[What the exercise asks]
Reproduce the comment thread word for word from "Also, Iran is" to "bomb seems somewhat...strained.".

Also, Iran is not one of "those kinds of regimes". It's one of the better countries to live in in the middle east. Apparently it's a cool place to visit too. US allies like Saudi Arabia, Pakistan etc. are worse.
But others, best exemplified by Edward Teller, didn't concern themselves with such liberal arts nonsense, and merrily continued building larger and larger (and–actually more dangerous–smaller) bombs after Germany was long defeated, and before the Cold War's weapon's race had begun.
And, of course, the Trinity test mentioned above only happened three months after Germany's capitulation. Since afaik none of the scientists quit and the Manhattan project continued unabated, the idea that it was solely motivated by the fear of a German bomb seems somewhat...strained.
Luckily we know the answer already:
https://www.youtube.com/watch?v=36MSXRPjfLk
But besides that, THAAD is for the terminal phase, so that'd not really work well for something that landed ~1000km east of Hokkaido.

[Information supplied]
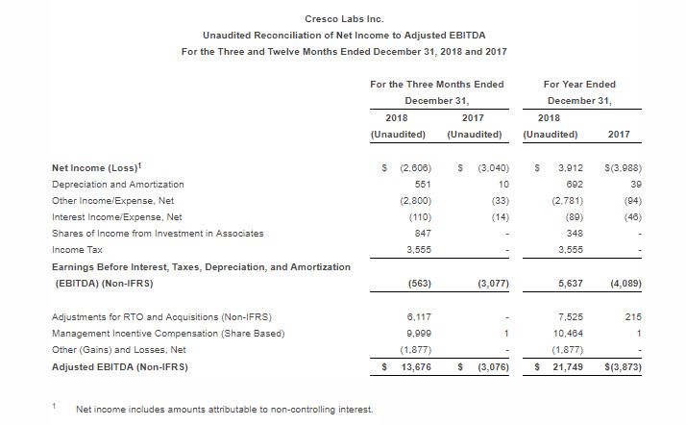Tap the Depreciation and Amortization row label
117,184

==

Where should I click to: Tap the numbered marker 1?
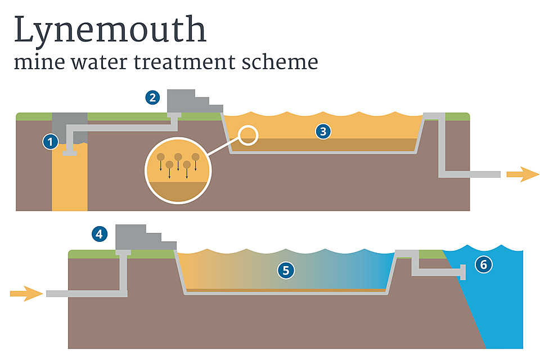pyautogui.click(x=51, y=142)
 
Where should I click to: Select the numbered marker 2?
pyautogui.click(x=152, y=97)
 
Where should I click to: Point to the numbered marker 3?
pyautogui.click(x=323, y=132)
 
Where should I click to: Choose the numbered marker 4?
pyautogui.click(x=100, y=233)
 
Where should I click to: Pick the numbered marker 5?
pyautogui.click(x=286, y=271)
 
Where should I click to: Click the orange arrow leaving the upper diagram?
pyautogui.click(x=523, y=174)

---

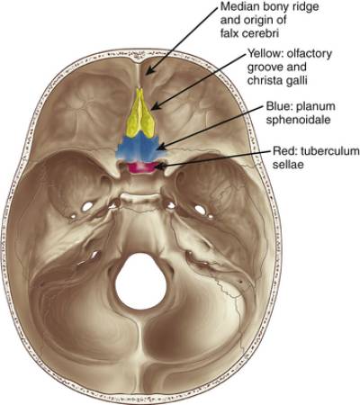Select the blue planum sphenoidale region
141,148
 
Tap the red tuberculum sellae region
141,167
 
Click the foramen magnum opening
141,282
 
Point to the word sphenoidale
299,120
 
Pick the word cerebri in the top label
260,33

[Result below]
Also, Iran is not one of "those kinds of regimes". It's one of the better countries to live in in the middle east. Apparently it's a cool place to visit too. US allies like Saudi Arabia, Pakistan etc. are worse.
But others, best exemplified by Edward Teller, didn't concern themselves with such liberal arts nonsense, and merrily continued building larger and larger (and–actually more dangerous–smaller) bombs after Germany was long defeated, and before the Cold War's weapon's race had begun.
And, of course, the Trinity test mentioned above only happened three months after Germany's capitulation. Since afaik none of the scientists quit and the Manhattan project continued unabated, the idea that it was solely motivated by the fear of a German bomb seems somewhat...strained.